Old news, but interesting....

*WOLF POSTER PUTS SHEEP DOG OUT OF WORK *









Sunday December 21,2008

A CASH-STRAPPED shepherd has learned how to control his flock by using a picture of a wolf.

When farmer Du Hebing's sheep dog died, and he couldn't afford to buy another one, he had a brainwave after visiting a local wildlife park.

The 42-year-old said: "They had a flock of rare sheep and as a joke one of the keepers had put a picture of a wolf in the enclosure. But I noticed that the sheep never went near it."

Du has got used to his neighbours laughing as he moves his sheep along the streets of Xi'an in the Shaanxi province in China, as reported by the Austrian Times.

"People laugh and point but it works - and the poster eats a lot less than any sheepdog," he said.

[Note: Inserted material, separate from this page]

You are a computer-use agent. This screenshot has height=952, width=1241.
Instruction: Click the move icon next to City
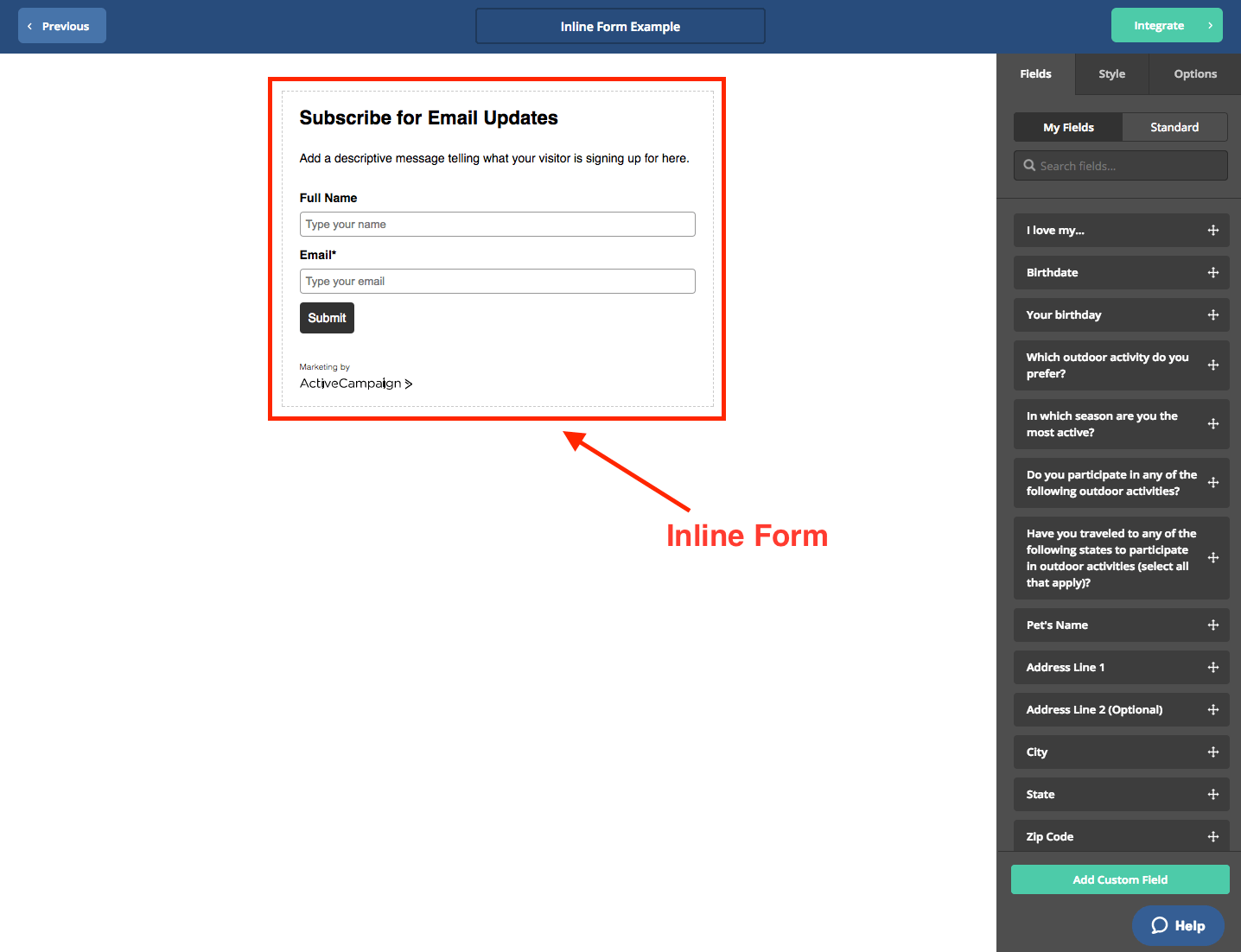[1212, 752]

http://www.express.co.uk/posts/view/76707/Wolf-poster-puts-sheep-dog-out-of-work


----------



## Bob Scott (Mar 30, 2006)

:-o A couple of good outruns and he'll be looking for another dog. :wink:


----------



## Terrasita Cuffie (Jun 8, 2008)

Hahah, now what breed of dog looks most like the wolf????? Now you'll understand why when you step up to the post for your trial run and the sheep say ohhh he** no, and over the back fence they go and you haven't even sent the dog.

Terrasita


----------